For the first time, a massive internal document leak offers a glimpse into how search works — and there are inaccuracies between the documents and what Google has publicly stated about search in the past.

The 2,500-document leak was uncovered earlier this month by SEO practitioner and EA Eagle Digital founder Erfan Azimi, confirmed by SEO experts Rand Fishkin and Mike King on Monday, and publicly confirmed by Google on Wednesday.

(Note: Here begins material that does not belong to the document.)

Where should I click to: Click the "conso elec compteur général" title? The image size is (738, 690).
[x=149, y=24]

Azimi said he had “no financial motives” for sharing the information. His main motive was to bring the truth to light, he explained.

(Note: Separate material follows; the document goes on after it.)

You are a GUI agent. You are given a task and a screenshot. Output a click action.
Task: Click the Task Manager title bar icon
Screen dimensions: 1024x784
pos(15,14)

Related topics: Google could charge for AI-powered search features

Although Google spokespeople have denied over the years that clicks are taken into account in rankings, the documents show that Google appears to have logged all clicks, including the time users spend on a website.

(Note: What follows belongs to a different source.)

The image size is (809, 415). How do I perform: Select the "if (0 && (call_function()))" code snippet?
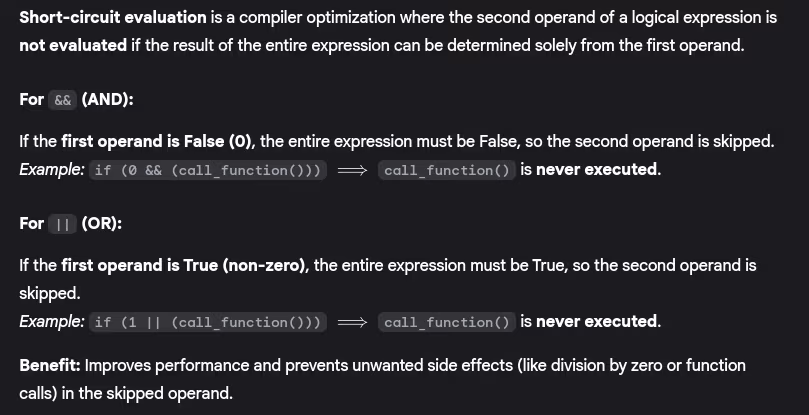point(208,170)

Google also seems to view subdomains separately from domains, which directly contradicts previous statements.

And another inaccuracy: Google has said that it does not consider a site's age when ranking and does not push new sites down, but the documents show that it does.

Fishkin summarized the key findings from the leak as follows:

  1. Google values ​​brand awareness and favors large, influential brands over small, independent brands – even if smaller brands have more expertise.
  2. Strong brands can achieve a good ranking on Google even with lower EEAT (experience, expertise, authority and trustworthiness).

“Google no longer rewards aggressive, clever, SEO-savvy operators who know all the right tricks,” Fishkin wrote. “They reward established brands, search-measurable forms of popularity, and established domains that searchers already know and click on.”

Related: Site traffic declining? Here are the big AI changes Google made to its search tool

According to Fishkin, the leak may have occurred when Google accidentally published the internal documents on Microsoft's own GitHub in March.

“We want to caution against making inaccurate assumptions about search based on out-of-context, outdated, or incomplete information,” Google spokesperson Davis Thompson said in a statement to The Verge on Wednesday. “We've shared extensive information about how search works and the factors our systems consider, while working to protect the integrity of our results from tampering.”

Google made publicly available changes to search earlier this month, including a new AI overview section at the top of search results. The move has led to inaccurate answers that have since gone viral on social media, including a post that asked users to make pizza sauce with glue.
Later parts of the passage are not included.